One-time items are unchanged. Restructuring charges of $43 million, transaction and separation related costs of $35 million, bridge loan fees and expenses of $24 million, and separation related tax items of $11 million.

We’re in negotiations with Hansen Natural regarding the settlement under the provisions of the distribution agreement and we expect to use proceeds from the settlement to pay down additional principal on our floating rate term loan.

During the third quarter we entered into an interest rate swap to convert a substantial portion of our floating rate debt obligations to fixed rate through the end of 2009. These swaps effectively reduce our interest expense variability over the coming year. For the fourth quarter our blended average interest rate on our entire debt portfolio including amortization is expected to be approximately 6.4%.

Our full-year tax rate is estimated to be 39.4% and includes $13 million related to indemnified items and $11 million related to separation related items. A 60 point improvement versus our previous guidance is driven by our ability to utilize certain foreign and other tax credits, about 40 basis points, and the overall mix of territories, about 20 basis points.

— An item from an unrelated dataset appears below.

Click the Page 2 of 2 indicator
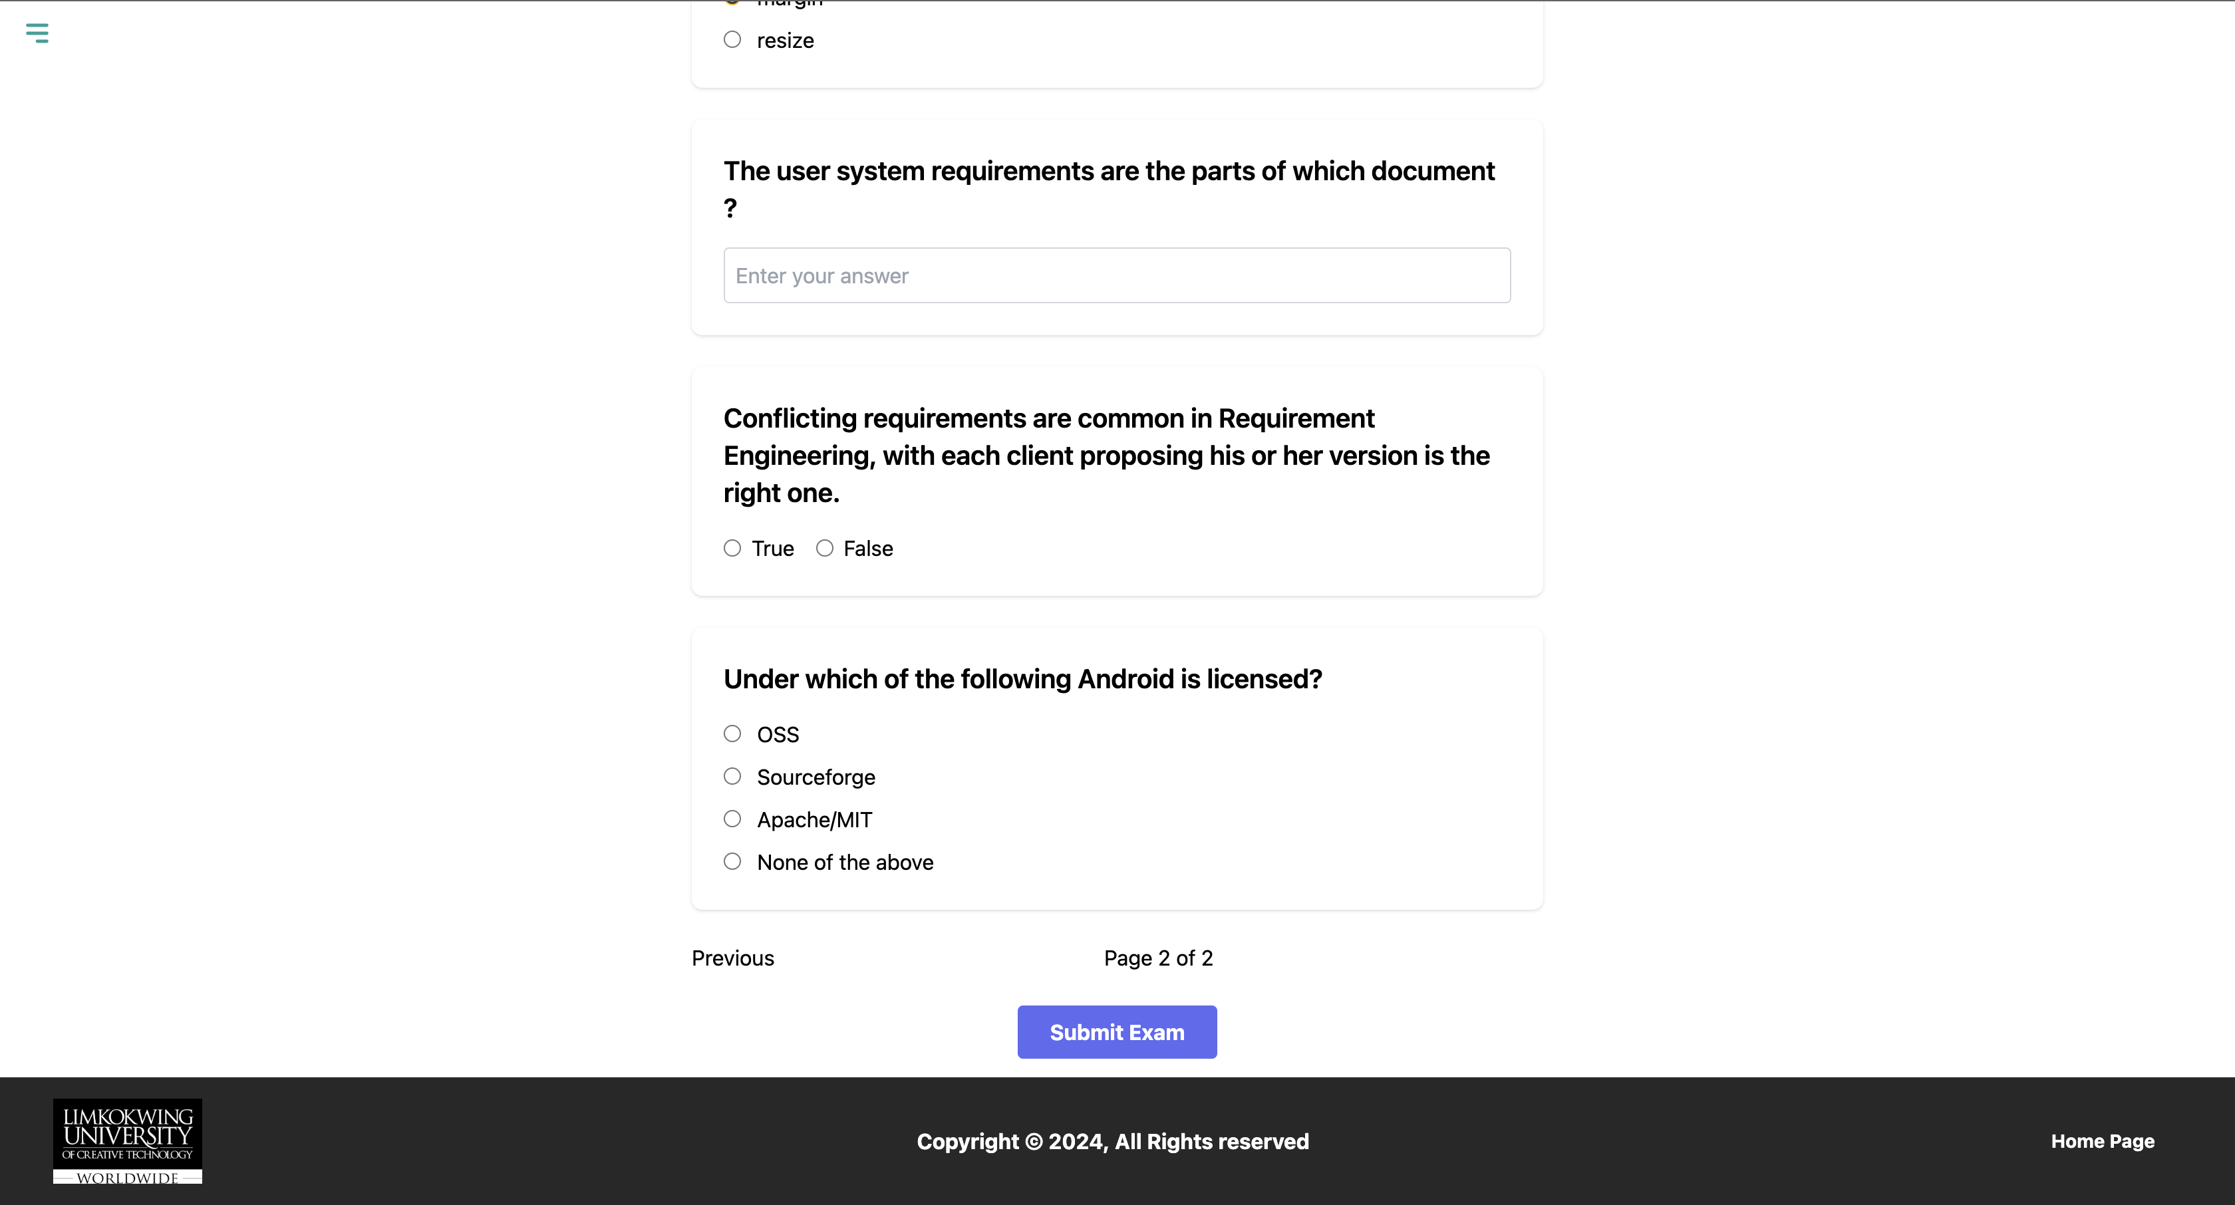This screenshot has width=2235, height=1205. (1158, 958)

Operating cash flow is expected to trend in line with earnings. Cap ex is expected to be 5% of net sales and we continue to expect to use free cash to pay down our debt.

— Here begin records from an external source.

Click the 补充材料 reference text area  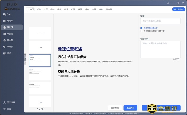160,49
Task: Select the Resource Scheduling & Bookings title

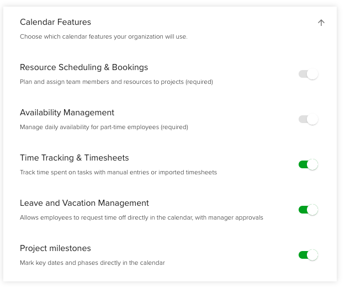Action: tap(84, 67)
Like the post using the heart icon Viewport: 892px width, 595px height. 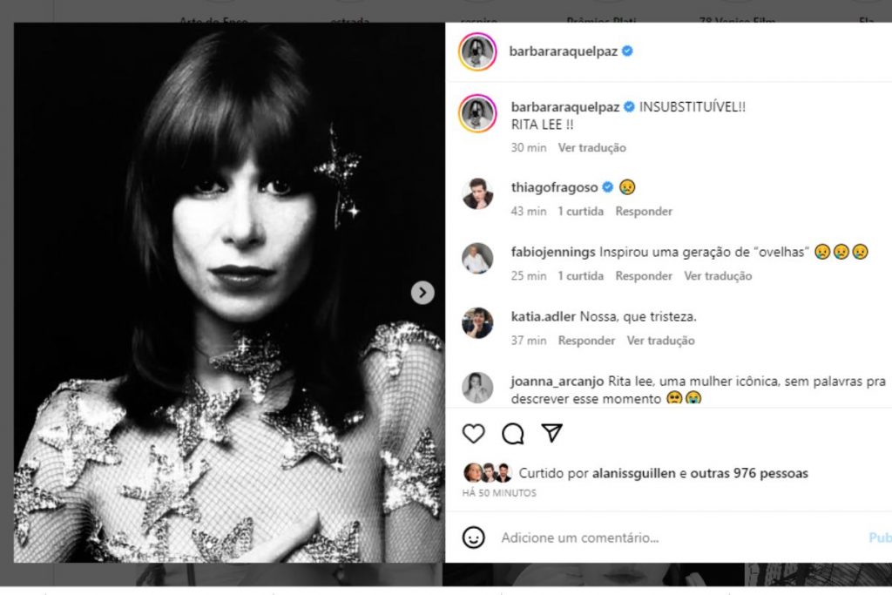pyautogui.click(x=473, y=433)
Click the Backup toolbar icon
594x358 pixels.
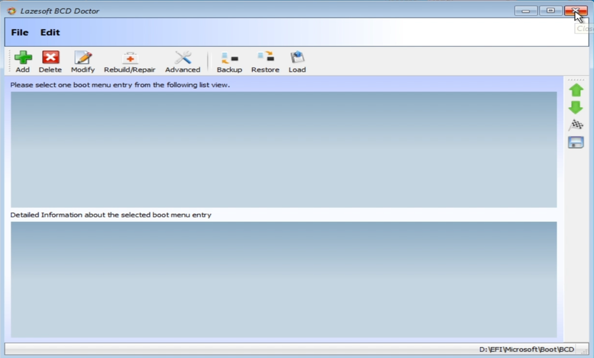[x=229, y=58]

Turning now to the 2009 outlook. As I’m sure you’ve heard on many other calls, consumer weakness coupled with increased market volatility is reducing forecast visibility and is making the annual planning process much harder than usual. And we’re not immune to this. As Larry said, while pricing is necessary in 2009 we expect it will be much harder to execute. We’re committed to building our brands and will look to invest some of the pricing back into the business to create excitement, choice and a reason for consumers to come into and stay in the category.

While commodity costs have come down substantially, we’re seeing a dramatic rise in concentrate component and other ingredient costs. As a basket and at today’s prices we would expect this to be an inflationary item in 2009. We continue to take cover where we can and we have a good portion of the first half 2009 locked down.

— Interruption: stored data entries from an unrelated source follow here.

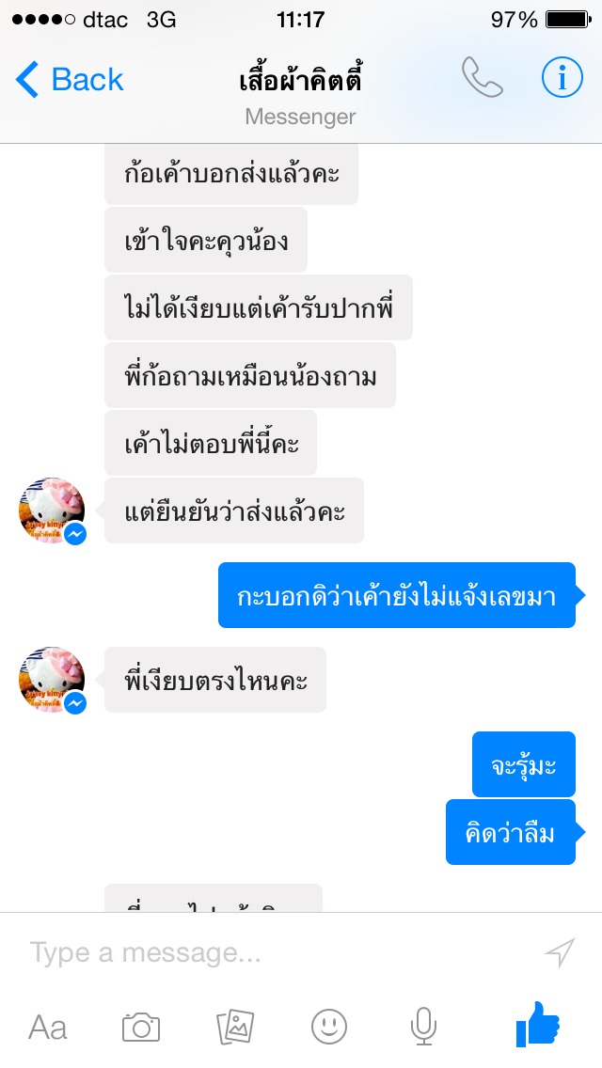Select received message เข้าใจคะคุวน้อง
The image size is (602, 1068).
pos(206,240)
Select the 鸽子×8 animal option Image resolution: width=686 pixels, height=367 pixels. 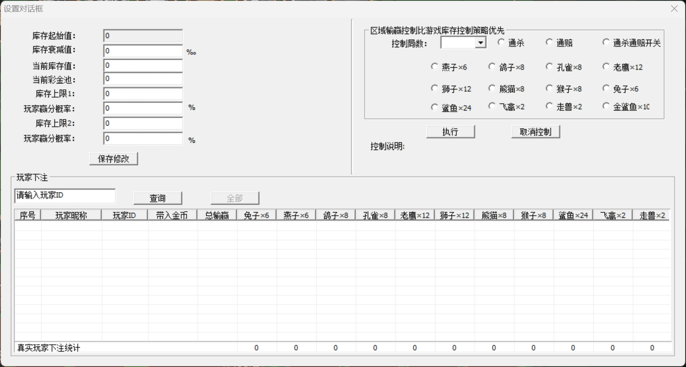pos(492,66)
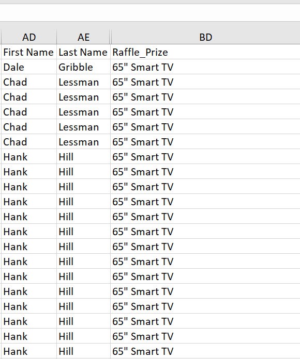Select the cell containing Dale
The height and width of the screenshot is (359, 300).
[29, 67]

The Hansen Natural distribution agreement has just ended so we’re still adding up the numbers. Through the November 10 termination date, net sales are estimated to be approximately $200 million and operating profit is estimated to be approximately $40 million.

2009 will be our first full year as a stand-alone company. As I mentioned on the second quarter conference call, we expect to incur approximately $25 million in higher unallocated corporate and stock-based compensation costs and to lose the benefit of approximately $25 million in related party interest income. In total this will add $50 million of incremental costs to 2009.

With interest rate swaps in place, we expect the blended interest rate on all of our debt including amortization to be approximately 6.6%. We continue to expect to spend 5% of net sales on cap ex, half tied to maintenance projects and the remainder tied to the building of the Victorville plant, our cold drink strategy, and our hub and spoke distribution network.

We still have some work left to do to finalize our 2009 plan. There’s a lot we know which we have shared with you today and the rest in work-in-process. At the same time we’re looking at ways to make our business more transparent and better mirror the recent organizational changes. We will have more to tell you on our fourth quarter call in March 2009.

With that let me turn the call back to Larry.

Larry D. Young

We expect the remainder of 2008 and 2009 to remain very challenging given the need to execute pricing to cover costs at a time when consumers are pulling back on their spending and the financial and commodity markets remain volatile. We are redoubling our efforts in the area of mixed management and cost controls. With our lean sic sigma program and continuous improvement mindset, our teams are finding ways to crush costs every day.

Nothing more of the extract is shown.